Tuesday, May 29, 2007

Integration before Immigration

Stanley Kurtz has a very good piece on why emphasizing family-reunification ahead of a merit-based system for new immigrants can be very dangerous. How can promoting family values be bad one asks? It's an insidious argument used by presidential hopeful Barack Obama (I'd vote for Hillary first)

The socially conscious Norwegians made this mistake ten years ago and are now trying to reverse it.

The dynamic that has made itself felt recently and most clearly that unassimilated chunks of immigrants are bad were in the banlieues of Paris into which the French police barely dared to set foot. In fact these heavily Muslim ghettoes exist all over Europe but not here in the United States where we've congratulated ourselves (and rightfully) on assimilating immigrants into the American culture and values.

However the accelerated family reunification provisions in the current bill not to mention the odious proposed Obama amendment would actually invite and make legal the type of immigration from Muslim countries THAT WE DO NOT WANT.

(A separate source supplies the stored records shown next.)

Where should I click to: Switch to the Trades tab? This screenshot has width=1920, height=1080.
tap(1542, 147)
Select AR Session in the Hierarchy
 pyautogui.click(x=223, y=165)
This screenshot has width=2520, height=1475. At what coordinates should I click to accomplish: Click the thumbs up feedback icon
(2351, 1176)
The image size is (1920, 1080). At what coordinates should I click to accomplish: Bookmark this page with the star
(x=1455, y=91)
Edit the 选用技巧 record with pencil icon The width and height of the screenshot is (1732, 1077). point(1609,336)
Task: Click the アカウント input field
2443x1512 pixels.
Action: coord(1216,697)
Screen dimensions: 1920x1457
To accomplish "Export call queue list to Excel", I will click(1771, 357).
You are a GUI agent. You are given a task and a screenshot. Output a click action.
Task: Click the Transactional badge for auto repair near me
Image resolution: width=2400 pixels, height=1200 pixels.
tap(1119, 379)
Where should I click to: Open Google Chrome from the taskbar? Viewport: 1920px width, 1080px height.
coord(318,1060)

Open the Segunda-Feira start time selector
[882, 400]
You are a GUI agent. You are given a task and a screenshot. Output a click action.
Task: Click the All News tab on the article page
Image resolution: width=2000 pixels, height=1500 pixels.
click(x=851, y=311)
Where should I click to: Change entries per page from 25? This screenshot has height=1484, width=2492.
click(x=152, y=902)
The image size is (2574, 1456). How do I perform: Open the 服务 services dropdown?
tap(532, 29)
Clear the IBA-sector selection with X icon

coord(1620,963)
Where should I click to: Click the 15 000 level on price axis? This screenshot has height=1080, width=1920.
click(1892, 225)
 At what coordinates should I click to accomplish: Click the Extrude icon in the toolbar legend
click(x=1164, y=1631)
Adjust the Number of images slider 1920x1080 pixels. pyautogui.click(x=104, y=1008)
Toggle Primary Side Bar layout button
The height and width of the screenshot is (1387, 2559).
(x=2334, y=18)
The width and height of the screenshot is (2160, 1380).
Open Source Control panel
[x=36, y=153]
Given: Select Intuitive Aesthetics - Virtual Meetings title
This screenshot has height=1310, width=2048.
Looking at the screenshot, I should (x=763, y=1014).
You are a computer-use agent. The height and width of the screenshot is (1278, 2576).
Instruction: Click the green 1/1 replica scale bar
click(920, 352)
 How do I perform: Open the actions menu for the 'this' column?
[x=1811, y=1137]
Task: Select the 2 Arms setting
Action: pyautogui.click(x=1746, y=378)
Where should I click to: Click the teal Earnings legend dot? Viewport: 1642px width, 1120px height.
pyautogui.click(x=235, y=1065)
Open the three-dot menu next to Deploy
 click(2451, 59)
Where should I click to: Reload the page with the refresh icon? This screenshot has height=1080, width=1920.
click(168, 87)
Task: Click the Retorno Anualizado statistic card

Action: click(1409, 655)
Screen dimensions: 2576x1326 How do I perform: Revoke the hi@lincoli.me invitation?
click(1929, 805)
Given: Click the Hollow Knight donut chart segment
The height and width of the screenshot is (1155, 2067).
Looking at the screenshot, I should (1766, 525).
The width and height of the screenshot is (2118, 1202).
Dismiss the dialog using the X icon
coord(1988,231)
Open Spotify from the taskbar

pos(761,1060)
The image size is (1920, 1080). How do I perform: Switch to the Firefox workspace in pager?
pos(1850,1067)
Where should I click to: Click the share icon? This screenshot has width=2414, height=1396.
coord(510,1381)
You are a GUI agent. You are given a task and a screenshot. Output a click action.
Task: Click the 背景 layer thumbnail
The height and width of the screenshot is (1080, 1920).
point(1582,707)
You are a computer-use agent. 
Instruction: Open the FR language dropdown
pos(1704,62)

Kurtz references two other long articles (here and here) he has written which are fascinating and completely worthwhile reading. He draws heavily on the work of a British anthropologist who looked very carefully at the experiences of Punjabi immigrants to the UK differentiating between the Hindus and Sikhs on one hand and the Muslims on the other.

Essentially the practice patrilineal cousin intermarriage among Punjabi Muslims is extremely strong and cohesive and effectively prevents assimilation into the new culture in a process described as "reverse colonization".

Here are the key quotes:

In particular, the practice of cousin marriage has served to create a culturally insulated community of Mirpuri Muslims in Britain. A process of “chain migration,” in which generation after generation of Mirpuri immigrants wed cousins back in Pakistan, has reinforced Muslim cultural continuity by keeping a continuous stream of unassimilated immigrants pouring into Britain. Before describing the impact of Muslim marriage practices, however, Ballard needs to deal with an obvious alternative explanation for differential rates of immigrant achievement and assimilation.
...
Ballard (who’s done extensive fieldwork in Pakistan’s Mirpur district) estimates that “over 60% of all Mirpuri marriages are contracted between first cousins.” In 2002, Ballard noted that: “At least half (and possibly as many as two-thirds) of the marriages currently being contracted by young British-based Mirpuris are still arranged with their cousins from back home.” [Mirpuri = Muslims of the Punjab area]
...
The situation was very different for children of Mirpuri Muslims. Among Mirpuris, it’s taken for granted that cousins have a virtual right-of-first-refusal in the matter of marriage. Even in the absence of immigration, it would have been entirely expected that the children of Mirpuri migrants would marry their cousins. How much more so was this the case when a marriage meant a British visa, and a vast increase in wealth — all redounding to the honor of the patriclan? Many Mirpuri migrants had only made it to Britain in the first place with economic help from a brother back in Pakistan. This practice of sharing of resources within the joint family created a powerful moral obligation to repay that financial help by arranging a marriage (and a visa) for the child of the brother who remained in Pakistan.

The British-born children of these Mirpuri Muslim migrants were perhaps a bit less apprehensive than their British Sikh counterparts about the idea of marrying villagers from back home. After all, these young Mirpuris had gotten to know their cousins on those long visits to Pakistan, and some affectionate attachments had developed. Yet the chronic problems of transnational marriages did indeed call forth opposition to such matches from many young Mirpuris. In contrast to the situation among immigrant Sikhs, however, the hands of Mirpuri parents were largely tied. To refuse a marriage with a relative back in Pakistan, when customary rights, financial obligation, and family honor were all at stake, would have been tantamount to a repudiation of siblingship itself. Such a severing of ties could bring retaliation in the form of efforts to blacken the honor of an immigrant and his family — a particularly severe sanction among Muslims.